To the question on the recent Swiss referendum - 'This week Switzerland voted to phase out nuclear power, following on from Germany's decision to do so in 2011. Do you foresee this happening in any other European country?' - 57% of delegates said they did, while the remainder said they did not.

Geoffrey Rothwell, principal economist at the OECD Nuclear Energy Agency, said the recent Swiss referendum needed to be "seen in context".

"They've had four or five votes. They could have another four or five. They haven't voted for [immediate] phase-out, so they have to come up with resources to replace those [nuclear plants]. You can't assume that there isn't going to be another referendum as there was in Sweden."

Barry Moloney, managing director, NSE International GmbH & Olenian Ltd noted that the Swiss vote was not for immediate phase-out, but for at the end of the operating life of the exiting plants.

"So it's not perhaps as dramatic and abrupt as what happened in Germany in 2011. However it's still an important step in that people have voted for an end to nuclear, which is a troubling sign for our industry, but as [Rothwell] said, maybe they’ll change their minds again."

Cost


The question 'What do you see as the biggest challenge for the decommissioning and dismantling of nuclear power plants?' offered seven possible answers.

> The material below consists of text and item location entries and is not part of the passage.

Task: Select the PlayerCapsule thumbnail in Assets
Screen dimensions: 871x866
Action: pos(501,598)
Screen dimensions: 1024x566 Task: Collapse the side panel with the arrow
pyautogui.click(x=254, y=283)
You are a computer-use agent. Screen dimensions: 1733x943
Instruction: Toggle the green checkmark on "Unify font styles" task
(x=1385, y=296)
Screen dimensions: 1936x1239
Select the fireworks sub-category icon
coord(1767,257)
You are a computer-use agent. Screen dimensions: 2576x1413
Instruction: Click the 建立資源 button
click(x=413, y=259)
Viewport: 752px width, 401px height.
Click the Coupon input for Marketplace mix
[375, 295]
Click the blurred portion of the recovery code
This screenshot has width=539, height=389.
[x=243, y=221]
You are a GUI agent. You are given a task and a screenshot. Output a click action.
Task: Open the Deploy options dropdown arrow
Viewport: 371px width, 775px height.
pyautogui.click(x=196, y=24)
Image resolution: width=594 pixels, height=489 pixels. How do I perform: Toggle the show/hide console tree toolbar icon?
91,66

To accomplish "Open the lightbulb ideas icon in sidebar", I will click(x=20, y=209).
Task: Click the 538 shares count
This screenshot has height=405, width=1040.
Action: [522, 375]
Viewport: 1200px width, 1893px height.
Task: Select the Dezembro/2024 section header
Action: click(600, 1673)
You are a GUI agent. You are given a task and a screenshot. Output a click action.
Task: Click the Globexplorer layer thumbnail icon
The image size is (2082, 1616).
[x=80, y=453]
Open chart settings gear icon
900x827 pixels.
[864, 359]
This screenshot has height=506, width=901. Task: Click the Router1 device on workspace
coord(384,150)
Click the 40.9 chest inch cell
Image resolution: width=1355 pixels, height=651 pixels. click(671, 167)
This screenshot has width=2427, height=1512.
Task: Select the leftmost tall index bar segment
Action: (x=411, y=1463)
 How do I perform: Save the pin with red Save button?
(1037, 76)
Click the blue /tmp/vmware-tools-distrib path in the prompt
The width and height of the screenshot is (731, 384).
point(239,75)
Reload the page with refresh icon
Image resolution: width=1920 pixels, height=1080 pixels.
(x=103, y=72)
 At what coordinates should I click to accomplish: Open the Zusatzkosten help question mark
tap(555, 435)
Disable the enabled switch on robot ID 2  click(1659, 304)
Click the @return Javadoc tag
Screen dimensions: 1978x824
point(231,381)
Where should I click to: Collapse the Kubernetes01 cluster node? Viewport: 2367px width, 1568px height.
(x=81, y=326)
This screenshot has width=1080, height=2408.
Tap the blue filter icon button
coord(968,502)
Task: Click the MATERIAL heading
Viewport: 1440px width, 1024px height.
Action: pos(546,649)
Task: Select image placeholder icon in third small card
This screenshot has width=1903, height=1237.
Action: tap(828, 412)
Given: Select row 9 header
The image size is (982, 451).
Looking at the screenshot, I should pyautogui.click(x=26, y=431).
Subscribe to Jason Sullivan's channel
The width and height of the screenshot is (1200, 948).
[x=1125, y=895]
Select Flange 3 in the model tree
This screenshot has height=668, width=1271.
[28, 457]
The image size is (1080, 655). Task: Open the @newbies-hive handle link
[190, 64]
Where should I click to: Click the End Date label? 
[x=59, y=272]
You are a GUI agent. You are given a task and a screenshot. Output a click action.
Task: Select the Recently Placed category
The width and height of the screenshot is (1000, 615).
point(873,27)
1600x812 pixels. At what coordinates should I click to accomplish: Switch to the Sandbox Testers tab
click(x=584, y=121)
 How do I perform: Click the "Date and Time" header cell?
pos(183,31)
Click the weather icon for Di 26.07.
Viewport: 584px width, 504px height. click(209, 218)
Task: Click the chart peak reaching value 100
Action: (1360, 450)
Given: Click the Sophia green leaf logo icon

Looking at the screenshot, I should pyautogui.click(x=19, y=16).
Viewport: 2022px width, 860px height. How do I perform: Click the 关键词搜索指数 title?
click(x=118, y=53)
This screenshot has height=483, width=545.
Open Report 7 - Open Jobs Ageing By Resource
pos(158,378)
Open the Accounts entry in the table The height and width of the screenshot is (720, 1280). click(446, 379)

Estimating the cost of decommissioning attracted 29% of the vote; choosing and utilising the optimal waste management strategy 25%; managing the decommissioning trust fund or provision agreed in line with cost estimates 18%; lack of innovations to assist decommissioning 14%; meeting regulatory requirements for decommissioning 8%; final site clearance 3%; and transferring used fuel to dry storage 1%.

Norman Harrison, a director with the UK's Nuclear Liabilities Fund, said Nuclear Decommissioning Authority (NDA) funding for decommissioning spend in the UK is "dominant in Europe". He added: "In addition in the UK, we'll see preparations for decommissioning of the AGR fleet as they come to the end of their operating tenure. So, I think I'm largely in agreement [with the poll results] with the exception of expenditure which I just don't see in the next five years."

Moloney, who chaired the discussion of the poll results, asked delegates why is it so difficult to estimate the costs of decommissioning.

Bill Roberts, the former chief financial officer of the NDA, said: "Nobody knows how much these things are really going to cost. The NDA provision has grown 70-fold in the last 20 years. One of the key contributing factors is poor program management, so the inability to control the program is the largest factor in the cost estimates."

Saulius Urbonavicius, head of planning at the Ignalina nuclear power plant in Lithuania, said estimating the cost of decommissioning is "a big challenge".

Lithuania agreed to shut down Ignalina units 1 and 2 as a condition of its accession to the European Union. Unit 1 was shut down in December 2004 and unit 2 in December 2009. The closure of the two Soviet-designed RBMK reactors at Ignalina left Russia as the only country operating RBMK reactors.

"This is the first RBMK in decommissioning and we can't compare different plants. One thing we can do though is work out our costs through the value of contracts," Urbonavicius said.

All the used fuel from the Ignalina units is expected to be moved into storage at a new facility by the end of 2022. Known as the ISFSF B1 Project, the facility is at the plant site in Visaginas municipality. The start of 'industrial operation' of the ISFSF is expected this October.

Support


To the question 'What more can industry bodies, such as the Nuclear Industry Association, the French Nuclear Society and the Swedish Nuclear Society, do to help businesses break into supply chains in other countries?', 43% of delegates said they could do more to help facilitate introductions with potential clients in other countries, while 40% said they could do more to create a collaborative framework to support European trade. Of the remainder, 14% said they could do more to provide better information on the nuances of working in countries of interest, and 3% said they already provide adequate support.